▶ **Exercise brief**: Produce a word-for-word copy of the lines from the one that contains "Select row 8 header" to the final line of the data below, with all pictures dropped.

(Extracted records)

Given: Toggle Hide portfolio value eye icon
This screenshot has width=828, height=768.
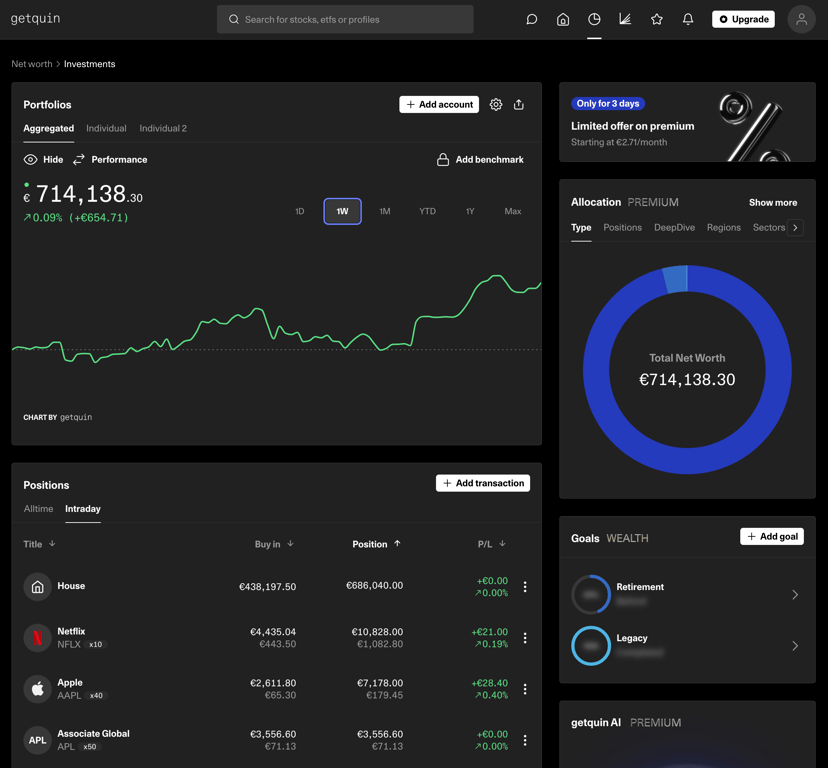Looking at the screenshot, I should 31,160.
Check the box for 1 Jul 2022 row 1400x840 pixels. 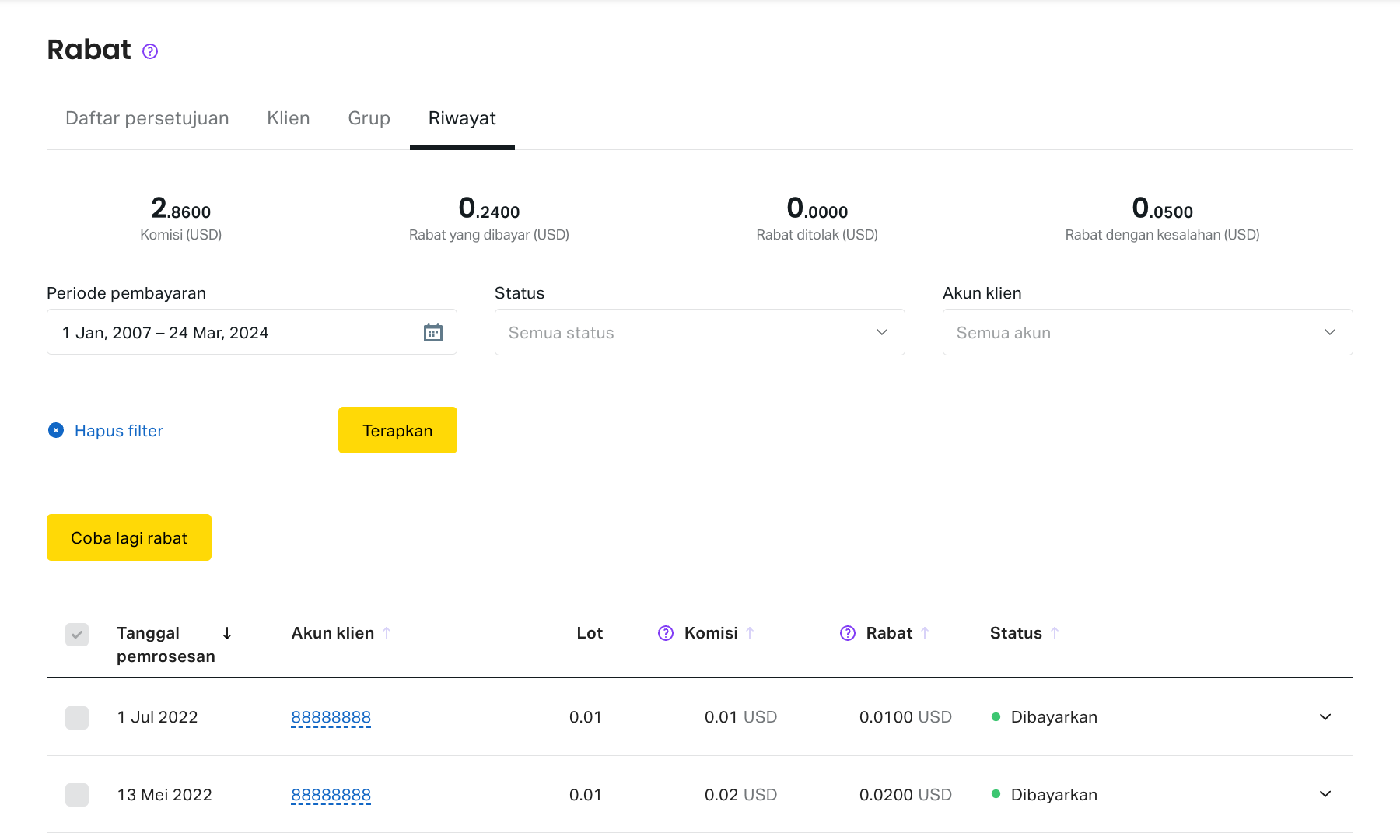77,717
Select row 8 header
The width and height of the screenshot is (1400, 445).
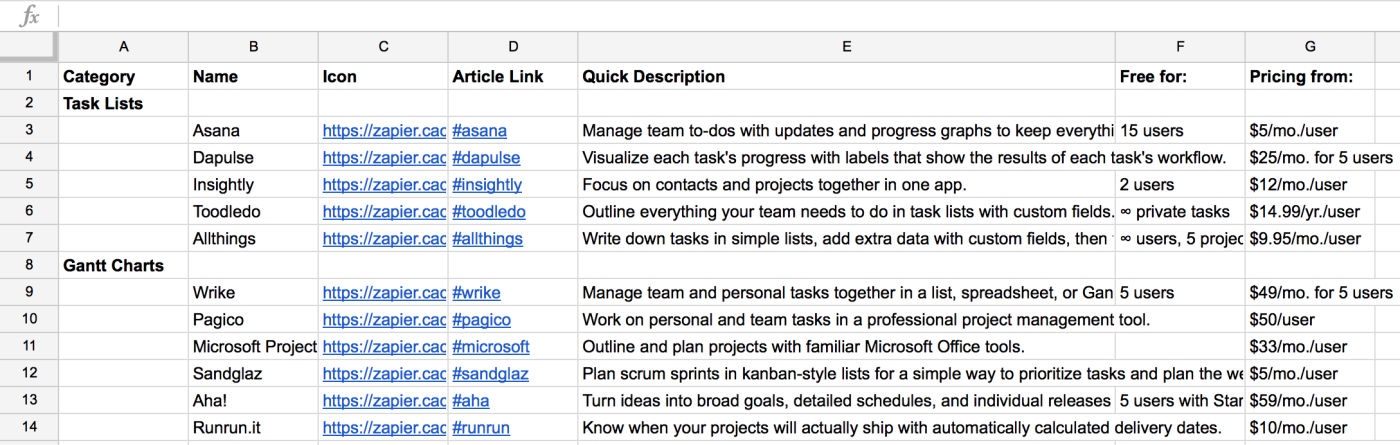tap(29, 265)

▶ **The completed task**:
Select row 8 header
The width and height of the screenshot is (1400, 445).
tap(29, 265)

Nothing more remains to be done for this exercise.